# [Istruzione di lavoro A]
Ricopia senza alcuna modifica il tratto dell'articolo su Francesca Inaudi da "L’attrice Francesca Inaudi è diventata una Doula." fino a "la sua gravidanza.", entrambi compresi.
# [Istruzione di lavoro B]
Prosegui l'articolo su Francesca Inaudi a partire dall'ultima frase riportata.

# [Estratto fornito]
L’attrice Francesca Inaudi è diventata una Doula: «Così aiuto le donne durante il parto»


L’attrice Francesca Inaudi è diventata una Doula. Cioè «una figura non medica riconosciuta per legge che accompagna con un supporto emotivo, pratico, fisico, di cura e incoraggiamento la donna nella gravidanza, nel travaglio e dopo il parto. E si dedica totalmente a lei, e al partner. È quella a cui chiedere tutto quello che avresti voluto sapere sulla maternità e non hai mai avuto il coraggio o la voglia di domandare a mamma, a una sorella, a un’amica. Una persona neutra che non giudica, non sceglie al tuo posto, ma ti guida senza farti sentire in colpa o sbagliata». In un’intervista rilasciata a Viola Giannoli per Repubblica dice che ha deciso di farlo dopo la sua gravidanza.
La gravidanza
Inaudi è rimasta incinta a 42 anni. E nell’occasione del parto di doula «vorrei tanto averne avuta una. Invece per ignoranza, perché come sempre pensavo “faccio da sola” ho rinunciato. Ma la mia gravidanza, il mio parto mi hanno portato qui, a provare a mettermi al servizio di altre donne». Il parto è stato un trauma: «Alla 37esima settimana mio figlio era podalico, ero in America, mi hanno terrorizzato, hanno fatto manovre, agopuntura, esercizi a testa in giù. Il cordone ombelicale si è attorcigliato al collo, mio figlio ha perso il battito, mi hanno lanciata in sala operatoria per un cesareo d’urgenza, ho fatto in tempo a pensare “ci vediamo dall’altra parte”, lui è uscito blu. Ora ha 5 anni, sta benissimo, ma io mi sono addormentata nel momento più brutto della mia vita e mi sono risvegliata nel più bello. Ne ho sofferto anche nel post parto, per settimane ho sognato di morire annegata».

# [Materiale fornito]
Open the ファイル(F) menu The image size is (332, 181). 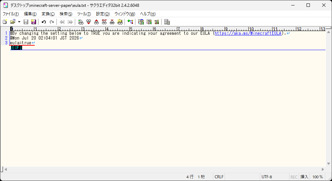coord(11,14)
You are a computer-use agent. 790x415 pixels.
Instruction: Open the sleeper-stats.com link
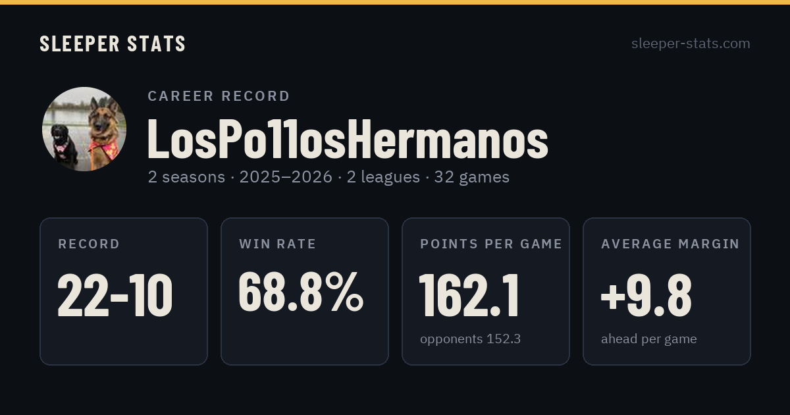691,43
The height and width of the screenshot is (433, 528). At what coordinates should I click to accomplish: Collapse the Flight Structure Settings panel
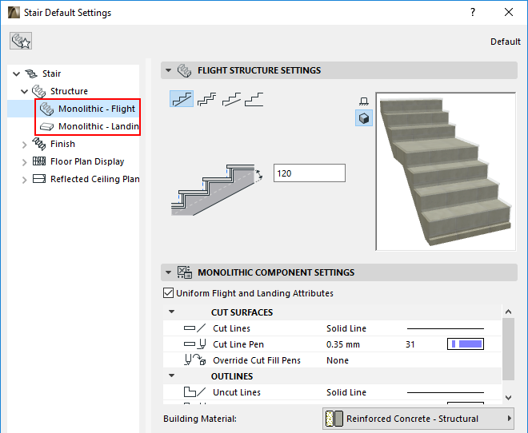click(x=168, y=70)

# [Risultato A]
L’attrice Francesca Inaudi è diventata una Doula. Cioè «una figura non medica riconosciuta per legge che accompagna con un supporto emotivo, pratico, fisico, di cura e incoraggiamento la donna nella gravidanza, nel travaglio e dopo il parto. E si dedica totalmente a lei, e al partner. È quella a cui chiedere tutto quello che avresti voluto sapere sulla maternità e non hai mai avuto il coraggio o la voglia di domandare a mamma, a una sorella, a un’amica. Una persona neutra che non giudica, non sceglie al tuo posto, ma ti guida senza farti sentire in colpa o sbagliata». In un’intervista rilasciata a Viola Giannoli per Repubblica dice che ha deciso di farlo dopo la sua gravidanza.

# [Risultato B]
I lati oscuri della maternità
Secondo Inaudi ci sono molti lati oscuri nella maternità, ma nessuno ha il coraggio di parlarne: «C’è una narrazione che ci vuole sorridenti, eroine o martiri, a dire che tutto è stupendo. Invece possono esserci momenti mostruosi e questo nulla leva alla perfezione di una rivoluzione come la maternità. Ma esistono le ragadi, gli ingorghi, le posizioni innaturali in cui ci mettono, le pressioni psicologiche e le cicatrici. La mia la chiamo “il mio sorriso” perché da lì è spuntato mio figlio . Ma mi è mancata tanta informazione, educazione, consapevolezza». E rivela: «Sono andata nel panico all’inizio dell’allattamento eppure ero determinatissima. I momenti più duri sono stati quelli in cui sentivo la mancanza di una persona che mi spiegasse, mi sostenesse, mi dicesse “ci sono passata”, che facesse capire al mio compagno che quel che vivevo era reale».
Un club delle mamme
Per questo ha cominciato a pensare a un aiuto alle altre madri: «All’inizio pensavo a un sito dove una donna incinta potesse trovare testimonianze di altre donne che la facessero sentire capita, accolta. Ora cerco un posto fisico per creare un “club delle mamme” tutt’altro che elitario dove incontrarsi, bere una tisana, trovare professionisti, raccontarsi. Un luogo di condivisione più che di apprendimento senza cattedre né giudizi. Per me è un atto politico». Perché «credo che dobbiamo riprendere il controllo del nostro corpo, il potere di scelta, smettere di rimuovere, di negare, reclamare un ruolo per quel che siamo e non vestendo panni maschili, vivere la gravidanza e la nascita come un momento straordinario e devastante, splendido e terrificante, comunque trasformativo in cui al centro ci siamo noi donne».